落ち着くし、楽しいし、疲れも吹き飛ぶ。三四郎の小宮(浩信)さんにも“サウナよりととのいますよ”って言ってるけど、なかなかなびいてくれないんですよね(笑)。
絶対打つのは、リゼロ2(Re:ゼロから始める異世界生活 season2)。パチンコきっかけでアニメを見始めたくらい、すごく好きな台です。
細かい話なんですけど(笑)、負けててもすぐ取り返せる逆転劇がある台なので、そこにも魅力を感じてます」
今はコミュ障脱却のためのリハビリ中
最近はお酒を解禁。飲み会に誘われれば行くようにしているものの、人と会わなかった期間のブランクは大きく、コミュニケーション能力の低下を感じているという。
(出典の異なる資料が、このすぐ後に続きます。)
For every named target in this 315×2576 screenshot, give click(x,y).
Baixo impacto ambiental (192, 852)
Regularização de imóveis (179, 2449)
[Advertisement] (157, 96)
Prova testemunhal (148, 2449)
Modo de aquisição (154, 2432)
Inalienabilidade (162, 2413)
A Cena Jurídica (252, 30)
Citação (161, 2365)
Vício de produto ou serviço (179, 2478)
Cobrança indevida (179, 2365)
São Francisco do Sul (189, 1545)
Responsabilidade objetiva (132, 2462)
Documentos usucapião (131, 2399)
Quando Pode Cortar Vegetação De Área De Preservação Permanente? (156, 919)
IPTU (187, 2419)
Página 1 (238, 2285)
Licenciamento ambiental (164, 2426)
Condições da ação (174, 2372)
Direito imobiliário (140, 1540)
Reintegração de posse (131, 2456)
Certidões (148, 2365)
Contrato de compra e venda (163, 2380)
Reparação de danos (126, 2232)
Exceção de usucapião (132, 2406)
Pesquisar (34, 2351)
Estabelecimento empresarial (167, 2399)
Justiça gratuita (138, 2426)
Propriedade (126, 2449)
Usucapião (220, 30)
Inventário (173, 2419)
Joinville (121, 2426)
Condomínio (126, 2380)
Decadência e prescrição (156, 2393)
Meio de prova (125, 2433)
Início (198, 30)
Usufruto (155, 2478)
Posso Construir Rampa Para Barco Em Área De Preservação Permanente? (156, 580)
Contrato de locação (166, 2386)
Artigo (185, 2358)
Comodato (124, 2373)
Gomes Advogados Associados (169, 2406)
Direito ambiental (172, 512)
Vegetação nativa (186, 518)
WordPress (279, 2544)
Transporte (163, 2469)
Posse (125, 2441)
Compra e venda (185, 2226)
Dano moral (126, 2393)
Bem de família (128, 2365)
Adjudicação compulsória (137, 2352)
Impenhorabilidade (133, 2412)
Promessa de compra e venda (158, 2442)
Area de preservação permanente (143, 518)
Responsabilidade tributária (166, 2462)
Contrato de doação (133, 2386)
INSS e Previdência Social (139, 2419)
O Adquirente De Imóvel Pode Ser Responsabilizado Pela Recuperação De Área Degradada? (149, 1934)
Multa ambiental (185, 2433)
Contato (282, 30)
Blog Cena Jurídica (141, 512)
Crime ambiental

「仕事中は大丈夫なんですけど、オフの時にどれくらいスイッチをオンにしたらいいのかがわかんなくて。オフにしすぎると本当に何の味もしない人間なので、楽屋での過ごし方はいまだに難しいです。
“ずっと普通のこと言ってるな”とか“ボケたほうがいいのかな?”とか考えて、本番中より緊張するというか。で、“ダメだ、今日も飲みに誘われなかった……”って帰り道に落ち込んじゃう。
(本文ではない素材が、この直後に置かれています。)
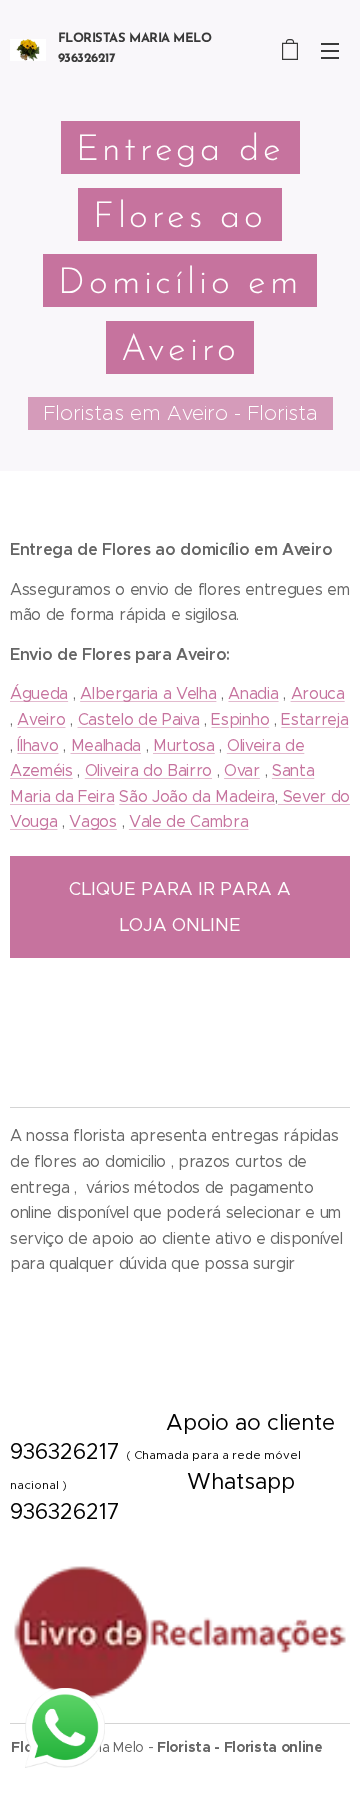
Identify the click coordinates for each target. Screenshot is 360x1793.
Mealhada (106, 745)
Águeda (39, 693)
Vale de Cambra (189, 821)
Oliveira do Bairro (148, 770)
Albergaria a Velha (148, 693)
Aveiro (41, 719)
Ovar (242, 770)
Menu (330, 50)
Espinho (240, 719)
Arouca (318, 693)
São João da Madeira (197, 796)
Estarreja (314, 719)
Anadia (253, 693)
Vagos (92, 821)
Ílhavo (37, 745)
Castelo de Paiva (139, 719)
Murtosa (184, 745)
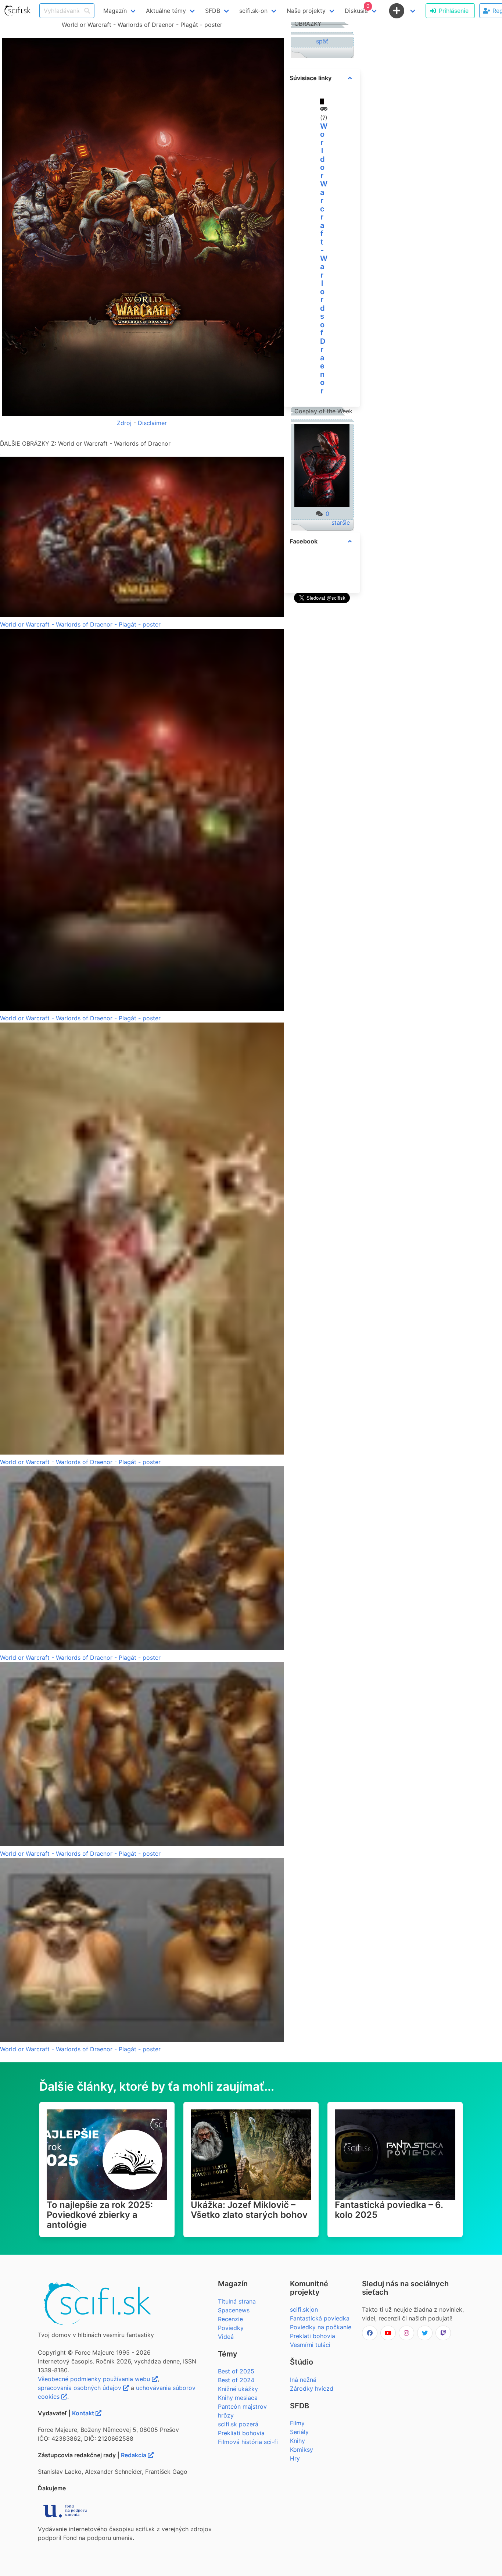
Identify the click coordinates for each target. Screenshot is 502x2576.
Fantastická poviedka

コミュニケーションが苦手な人向けの講習会とかあったら、参加したいくらい。今はコミュ障脱却のためにリハビリをしてる最中です(笑)」
さらに、コミュニケーションに関するこんな悩みも打ち明けてくれた。
「僕は後輩の方とタメ口でしゃべれないのが、ずっと悩みなんです。
19歳でお笑いの養成所に入ったときにまったく結果を出せなくて、同期にも敬語を使いだしたら、そこからわけがわかんなくなっちゃって。
とりあえず初めましてでおもしろそうな人だと思ったら年とか関係なく敬語でいく、みたいな(笑)。
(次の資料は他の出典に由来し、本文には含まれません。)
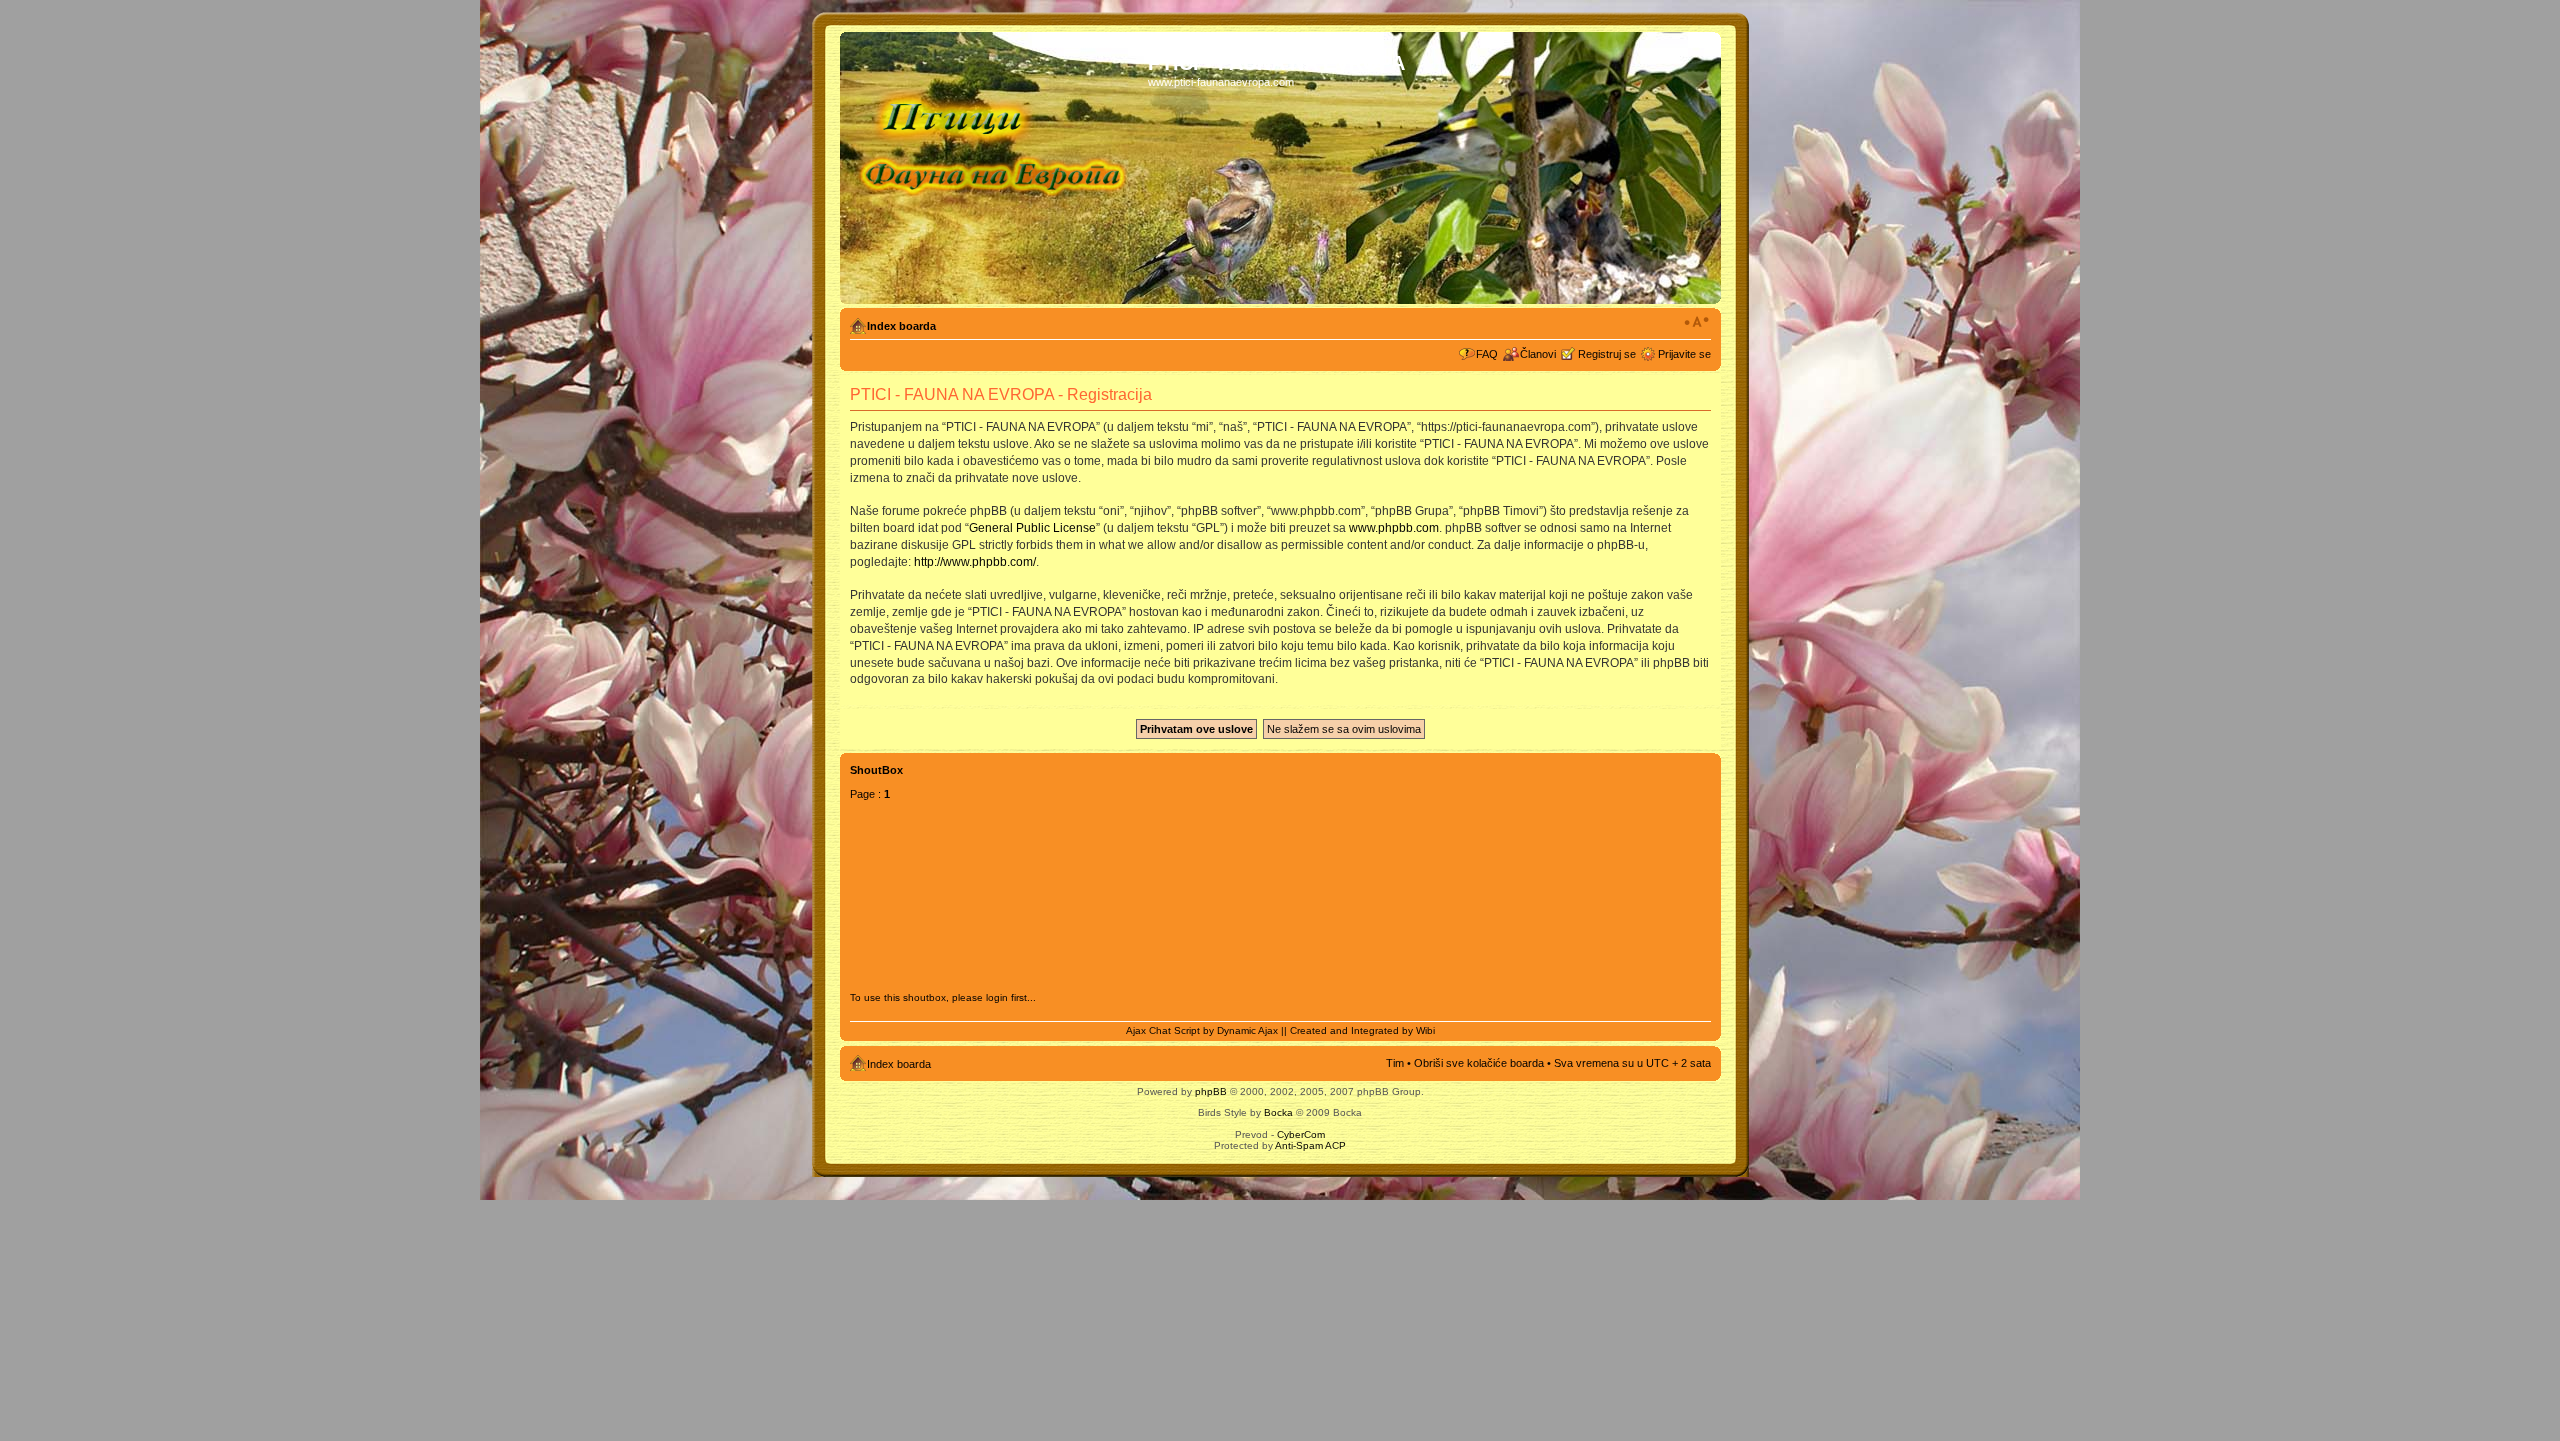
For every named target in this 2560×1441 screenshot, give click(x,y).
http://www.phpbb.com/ (975, 562)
今、令和ロマンとかに会ったら“くるまさん!”って感じかもしれないです」
平成元年生まれが最強の世代になれるように
時折自虐を交えながら場を盛り上げる姿は、サービス精神旺盛で気遣いの人そのもの。
コミュニケーションが苦手な様子は感じられないが、恋愛事情を尋ねると、10年前につき合っていた恋人と別れて以来、恋愛とは無縁とのこと。結婚願望についても聞いてみた。
「30過ぎて、どうやって新しい出会いを探したらいいかわかんなくて。
マッチングアプリはまだやったことないんですけど、さすがに“うわ、ほしのディスコいるわ~”ってなったら、エピソード作りのために会いにこられるんじゃないかっていう怖さもあって、なかなか一歩を踏み出せない状況がつづいてます。
それに、今はどうしても仕事が優先になってしまうので、お笑いか歌か、どちらかで成功しないと、恋愛とか結婚には進めないのかなっていう気がしてます。
その頃には渋さも出てるはずだから、似合うようになったスーツを着て婚活とかできるようになりたいなとは思ってるんですけど」
最後に「同世代の読者にエールをお願いしたい」と伝えると、心優しいほしのディスコらしい、こんなメッセージが。
「35歳というと、キャリアを積んでこのまま突き進むのか、新たなことを始めるのかの分岐点だと思うんです。どちらにしても、今までやってきたことは無駄じゃないので、それを武器に頑張っていただきたい。
そして、平成元年生まれの35歳が最強の世代なんだって思われるように、みんなで革命を起こしましょう!」
そう言ってから、照れたように自分自身にツッコんだ。